A petition for baby changing equality in public toilets. Alt. Cardiff asked the people of Cardiff what they think
A petition to make baby changing facilities easily accessible to all parents and carers of young children is currently being considered by the Welsh Assembly.
Although some places in Cardiff have provided access to family changing areas in recent years, the majority of public baby changing facilities are still typically only available in female or disabled toilets.
This has resulted in fathers and male carers resorting to DIY changing stations on benches or across their laps.
In a statement taken from the Welsh Assembly’s online petition portal, the petitioner said: “As we continue to evolve as a society, having baby changing facilities often limited to female toilets causes angst and issues of safety.
“I have had lots of conversations with fathers who have similar experiences to me.
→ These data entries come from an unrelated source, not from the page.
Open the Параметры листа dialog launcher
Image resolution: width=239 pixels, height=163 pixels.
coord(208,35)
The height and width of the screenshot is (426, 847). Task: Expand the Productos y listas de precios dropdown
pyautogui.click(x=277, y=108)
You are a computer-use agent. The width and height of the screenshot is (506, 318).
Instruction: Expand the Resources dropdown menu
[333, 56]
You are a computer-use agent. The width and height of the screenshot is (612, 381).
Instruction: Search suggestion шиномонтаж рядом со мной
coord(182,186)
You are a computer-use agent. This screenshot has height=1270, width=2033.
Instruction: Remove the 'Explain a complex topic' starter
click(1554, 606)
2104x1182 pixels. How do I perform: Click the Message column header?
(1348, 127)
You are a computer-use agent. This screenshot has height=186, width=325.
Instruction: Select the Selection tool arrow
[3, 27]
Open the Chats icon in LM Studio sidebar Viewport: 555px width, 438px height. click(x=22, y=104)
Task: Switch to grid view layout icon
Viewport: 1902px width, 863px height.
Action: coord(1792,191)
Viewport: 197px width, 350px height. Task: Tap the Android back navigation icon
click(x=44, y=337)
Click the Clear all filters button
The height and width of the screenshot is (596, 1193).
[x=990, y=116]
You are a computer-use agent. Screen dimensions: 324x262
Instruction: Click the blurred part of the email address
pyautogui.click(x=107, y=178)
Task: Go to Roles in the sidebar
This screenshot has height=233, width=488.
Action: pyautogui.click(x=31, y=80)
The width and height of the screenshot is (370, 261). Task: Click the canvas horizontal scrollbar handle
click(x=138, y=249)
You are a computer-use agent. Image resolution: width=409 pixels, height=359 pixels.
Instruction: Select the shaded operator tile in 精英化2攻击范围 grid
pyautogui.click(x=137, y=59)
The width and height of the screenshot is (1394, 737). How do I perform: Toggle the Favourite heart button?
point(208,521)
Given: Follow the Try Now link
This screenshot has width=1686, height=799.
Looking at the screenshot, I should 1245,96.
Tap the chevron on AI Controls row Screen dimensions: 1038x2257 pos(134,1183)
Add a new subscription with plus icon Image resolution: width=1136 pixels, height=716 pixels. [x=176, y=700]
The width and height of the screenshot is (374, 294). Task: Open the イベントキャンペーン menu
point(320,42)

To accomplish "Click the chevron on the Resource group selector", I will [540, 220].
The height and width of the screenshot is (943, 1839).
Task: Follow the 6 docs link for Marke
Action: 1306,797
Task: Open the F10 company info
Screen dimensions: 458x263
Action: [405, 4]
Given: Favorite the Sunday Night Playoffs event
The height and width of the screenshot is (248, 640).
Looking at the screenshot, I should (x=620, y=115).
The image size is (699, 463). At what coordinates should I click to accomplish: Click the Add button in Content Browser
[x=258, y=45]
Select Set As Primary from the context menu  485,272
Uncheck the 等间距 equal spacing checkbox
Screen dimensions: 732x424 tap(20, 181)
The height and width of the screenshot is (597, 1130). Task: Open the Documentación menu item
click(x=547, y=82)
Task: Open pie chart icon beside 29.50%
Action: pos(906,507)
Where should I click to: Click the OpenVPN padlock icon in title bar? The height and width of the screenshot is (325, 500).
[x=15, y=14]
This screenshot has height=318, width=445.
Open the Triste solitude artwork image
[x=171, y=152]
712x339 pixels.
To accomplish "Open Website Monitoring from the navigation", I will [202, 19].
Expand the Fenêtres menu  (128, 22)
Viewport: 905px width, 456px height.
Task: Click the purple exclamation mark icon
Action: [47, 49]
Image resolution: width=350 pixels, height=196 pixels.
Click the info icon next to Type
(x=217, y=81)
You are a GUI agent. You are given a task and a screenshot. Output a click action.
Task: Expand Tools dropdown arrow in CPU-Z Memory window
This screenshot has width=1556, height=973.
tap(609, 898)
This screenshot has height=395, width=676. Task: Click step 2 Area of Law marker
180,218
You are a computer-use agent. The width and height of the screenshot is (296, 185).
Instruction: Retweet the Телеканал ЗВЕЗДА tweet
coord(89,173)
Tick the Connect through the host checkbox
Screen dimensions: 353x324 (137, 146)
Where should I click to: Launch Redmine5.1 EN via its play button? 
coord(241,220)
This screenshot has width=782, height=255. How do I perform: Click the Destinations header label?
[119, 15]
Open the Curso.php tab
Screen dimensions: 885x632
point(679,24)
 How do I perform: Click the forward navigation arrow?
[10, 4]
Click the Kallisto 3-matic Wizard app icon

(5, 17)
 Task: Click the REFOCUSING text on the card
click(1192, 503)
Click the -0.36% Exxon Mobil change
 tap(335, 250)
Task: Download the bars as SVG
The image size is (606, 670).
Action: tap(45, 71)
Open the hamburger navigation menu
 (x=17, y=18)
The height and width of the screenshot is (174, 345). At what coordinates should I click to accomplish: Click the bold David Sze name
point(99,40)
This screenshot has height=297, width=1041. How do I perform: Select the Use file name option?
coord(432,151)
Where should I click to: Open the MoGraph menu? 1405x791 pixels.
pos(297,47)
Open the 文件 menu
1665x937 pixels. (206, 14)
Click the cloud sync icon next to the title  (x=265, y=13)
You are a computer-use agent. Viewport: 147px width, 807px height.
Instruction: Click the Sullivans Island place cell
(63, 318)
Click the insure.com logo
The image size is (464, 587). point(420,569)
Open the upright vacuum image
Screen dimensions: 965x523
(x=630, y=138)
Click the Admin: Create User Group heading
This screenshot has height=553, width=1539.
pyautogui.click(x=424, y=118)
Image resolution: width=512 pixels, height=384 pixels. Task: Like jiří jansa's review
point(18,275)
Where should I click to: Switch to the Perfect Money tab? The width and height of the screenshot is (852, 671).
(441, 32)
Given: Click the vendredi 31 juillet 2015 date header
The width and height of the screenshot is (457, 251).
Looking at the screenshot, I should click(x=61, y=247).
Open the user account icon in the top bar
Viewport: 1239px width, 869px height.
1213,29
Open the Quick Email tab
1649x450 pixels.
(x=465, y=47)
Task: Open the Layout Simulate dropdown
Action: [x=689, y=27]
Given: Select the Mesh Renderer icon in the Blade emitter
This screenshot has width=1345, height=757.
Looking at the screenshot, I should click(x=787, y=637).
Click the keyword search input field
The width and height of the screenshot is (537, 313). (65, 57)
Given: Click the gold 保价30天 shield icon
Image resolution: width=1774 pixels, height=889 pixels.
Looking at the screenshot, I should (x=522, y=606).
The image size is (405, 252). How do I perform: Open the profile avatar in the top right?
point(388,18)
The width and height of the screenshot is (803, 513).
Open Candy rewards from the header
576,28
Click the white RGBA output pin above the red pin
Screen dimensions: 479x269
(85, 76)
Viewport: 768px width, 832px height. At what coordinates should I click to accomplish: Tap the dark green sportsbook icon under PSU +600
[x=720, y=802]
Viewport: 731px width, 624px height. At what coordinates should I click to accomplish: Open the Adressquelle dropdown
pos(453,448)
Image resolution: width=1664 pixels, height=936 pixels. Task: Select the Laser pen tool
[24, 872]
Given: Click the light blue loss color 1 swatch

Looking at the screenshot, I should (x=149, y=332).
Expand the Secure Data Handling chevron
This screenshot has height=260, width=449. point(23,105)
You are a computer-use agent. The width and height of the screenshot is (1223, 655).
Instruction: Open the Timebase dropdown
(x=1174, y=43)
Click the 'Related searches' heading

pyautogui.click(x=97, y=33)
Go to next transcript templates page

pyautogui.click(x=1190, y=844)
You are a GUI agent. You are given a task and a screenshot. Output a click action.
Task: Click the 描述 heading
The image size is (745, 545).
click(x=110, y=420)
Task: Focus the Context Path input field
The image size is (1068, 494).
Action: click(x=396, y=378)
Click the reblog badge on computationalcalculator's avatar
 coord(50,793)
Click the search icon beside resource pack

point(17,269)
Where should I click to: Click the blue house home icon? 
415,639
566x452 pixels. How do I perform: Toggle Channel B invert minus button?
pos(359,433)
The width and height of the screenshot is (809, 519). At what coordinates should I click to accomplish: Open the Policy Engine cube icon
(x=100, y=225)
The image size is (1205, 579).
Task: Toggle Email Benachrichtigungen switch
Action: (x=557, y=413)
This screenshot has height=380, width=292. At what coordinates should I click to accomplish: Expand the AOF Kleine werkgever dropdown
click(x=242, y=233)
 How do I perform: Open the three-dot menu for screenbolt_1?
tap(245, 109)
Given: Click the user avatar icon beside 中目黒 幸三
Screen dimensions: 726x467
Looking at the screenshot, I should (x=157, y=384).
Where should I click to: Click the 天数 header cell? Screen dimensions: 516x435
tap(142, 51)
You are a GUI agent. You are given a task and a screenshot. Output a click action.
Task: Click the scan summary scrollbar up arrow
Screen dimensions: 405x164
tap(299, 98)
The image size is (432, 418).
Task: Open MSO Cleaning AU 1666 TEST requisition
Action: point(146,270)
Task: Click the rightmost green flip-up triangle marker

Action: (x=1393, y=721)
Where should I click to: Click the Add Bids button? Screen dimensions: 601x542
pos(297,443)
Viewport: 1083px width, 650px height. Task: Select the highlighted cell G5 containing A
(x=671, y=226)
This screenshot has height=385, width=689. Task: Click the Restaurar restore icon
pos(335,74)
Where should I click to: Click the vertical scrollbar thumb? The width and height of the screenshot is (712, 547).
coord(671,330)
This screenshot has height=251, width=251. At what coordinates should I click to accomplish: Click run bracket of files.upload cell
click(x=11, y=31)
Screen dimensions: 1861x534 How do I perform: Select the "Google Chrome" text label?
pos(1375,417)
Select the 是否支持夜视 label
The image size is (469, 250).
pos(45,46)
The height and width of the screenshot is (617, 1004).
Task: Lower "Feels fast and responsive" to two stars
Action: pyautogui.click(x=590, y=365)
“Some of them now have second thoughts about taking their children out for fear of not being able to access changing facilities.”
The petition, which collected over one hundred signatures, has set out to change this.
Momentum behind this issue has been building since the global #SquatForChange movement emerged earlier this year, after a photo of a dad changing his baby on the floor went viral.
So, if parental responsibility is considered to apply equally to both mums and dads, why do public spaces not reflect this?
Alt. Cardiff asked the people of Cardiff: How do you feel about adding baby changing facilities in all male public toilets?
Nancy Vella, 62, Malta, retired
“Yes, it’s a yes from me. They are asking this in my country too, I think definitely yes.”
Kellie Jones, 24, Admiral Insurance, Newport
“I feel like it should be in female and male toilets because it’s not fair on the father to feel like they can’t go and change their own baby.”
Mohammad Almajed, 20, Qatar, unemployed
“I think it’s unnecessary but sometimes necessary because some fathers are taking care of their children. So I’d say I’m 50/50.”
Pamela Evans, 69, Gwent, retired
“I think it’s a good idea but I never had children so I’ve never really thought about it, never had to thankfully.”
Paul William Huckfield, 48, Cardiff, archaeologist
“As a single man with no children I don’t really have an opinion on it.”
Brett Ellis, 45, self-employed mechanic, Rhymny
“I think it’s a good idea because I’ve got two sons and it was always a taboo thing to go into a separate toilet it was always ladies only.”